Spectral Distribution Data for UV Lamps - Metal Halide and Mercury Lamps:
The high-pressure mercury lamp has a main wavelength of 365nm, and the range around 254nm, 303nm, and 313nm can effectively emit ultraviolet wavelengths, which are mainly used in the curing of UV varnish and ink; metal halide lamps mainly emit ultraviolet rays in the range of 200-245nm Wavelength, compared with high-pressure mercury lamps, long-wavelength ultraviolet rays emit more, and are mainly used in the curing of UV inks.
2.UV辐射度(Irradiance):
辐射度是到达表面单位面积内的辐射功率。辐射度,以每平方厘米瓦特或豪瓦来表示。它随灯管的输出功率、效率、反射系统的聚焦以及到表面的距离不同而不同。(它是灯管及几何形状的特性,故与速度无关。)直接置于UV灯下的高强度、峰值聚焦功率参考为“峰值辐射度”。辐射度包括了所有有关电源功率,效率,辐射输出,反射率,聚焦灯泡尺寸及几何形状的因素。
由于UV可固化材料的吸收特性,到达表层以下的光能量要比表层的要少。在这些区域的固化条件可能有显著不同。光学厚度厚的材料(或者高吸收性,或者物理结构厚,或者两者有之)可能会减少光效率,从而导致材料深层的固化不充分。在油墨或涂层里,表面较高的辐射度会提供相对觉高的光能量。固化的深度更多地是被辐射度影响而不是较长的曝光时间(辐射量)。辐射度的影响对于高吸收性(高不透明度)的薄膜更重要。
高辐射度允许使用较少的光触发剂。光子密度的增加增多了光子—光触发剂的碰撞,从而补偿了光触发剂浓度的减少。这对于较厚的涂层会有效,因为表层的光触发剂吸收和阻碍了同一波长到达深层的光触发剂分子。
3.UV辐射量
到达表面单位面积的辐射能量。辐射量表示到达表面的光子总量(而辐射度则是到达的速率)。在任一给定光源下,辐射量与速度成反比而与曝光的数量成正比。辐射量是辐射度的时间累积,以每平方厘米Joules或转miliJoules表示,(遗憾的是,没有有关辐射度或光谱内容换为以辐射量测量的信息,它仅仅是被曝光表面能量的累积。)它的意义在于它是一台包括了速度参数和曝光时间参数的特性显现。
4.红外辐射密度:
红外辐射主要是由UV源的石英泡发射出来的红外能量。红外能量和UV能量一起被收集并聚焦在工作表层。这决定于IR的反射率和反射器的效率。IR能量可以被转换为辐射量或辐射度单位。但通常,它所产生的表面温度才是被注意的重要之处。它所产生的热量可能有害也可能有益。

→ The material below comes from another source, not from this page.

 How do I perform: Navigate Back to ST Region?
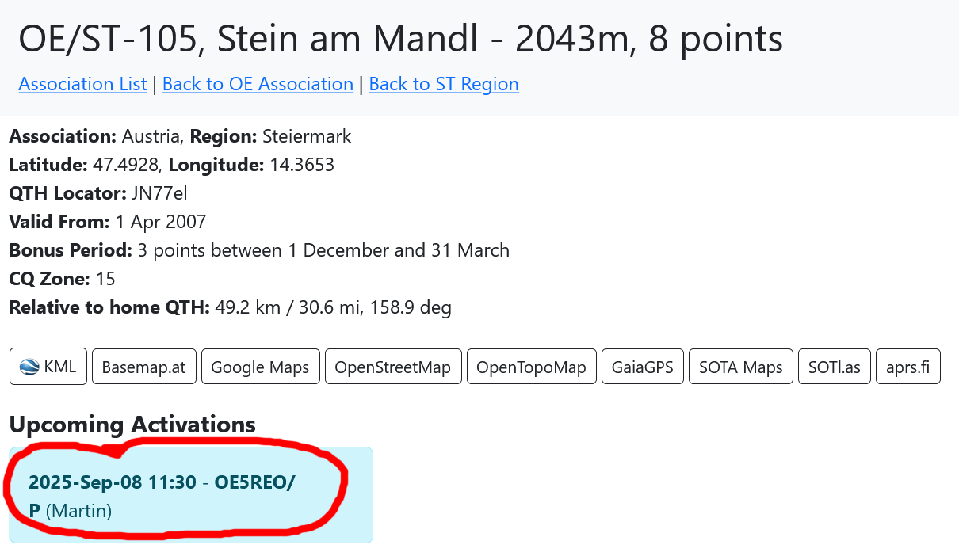click(x=444, y=84)

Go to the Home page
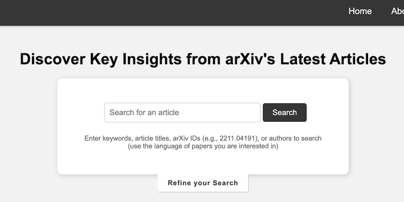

There are many techniques for addressing the relationship between temperature and IR in conjunction with UV lamps. Can be divided into reducing emission, transmitting and controlling heat movement. The reduction in emission is achieved by using a small diameter bulb, since it is the surface area of the hot quartz that emits almost all the IR. Transmission reduction can be achieved by using a dichroic reflector (cold mirror) behind the lamp; or by using a dichroic window (hot mirror) between the lamp and the target. Heat movement reduces the temperature of the target—but only after the IR has caused the temperature to rise—cooling airflow or heat sinks can be used to control heat movement. The absorption of IR energy is determined by the material itself—ink, coating or substrate. Velocity has a significant effect on the temperature caused by incident IR energy and energy absorbed by the work surface. The faster the process, the less IR energy is absorbed, causing the temperature to rise. The production process can be accelerated by improving efficiency.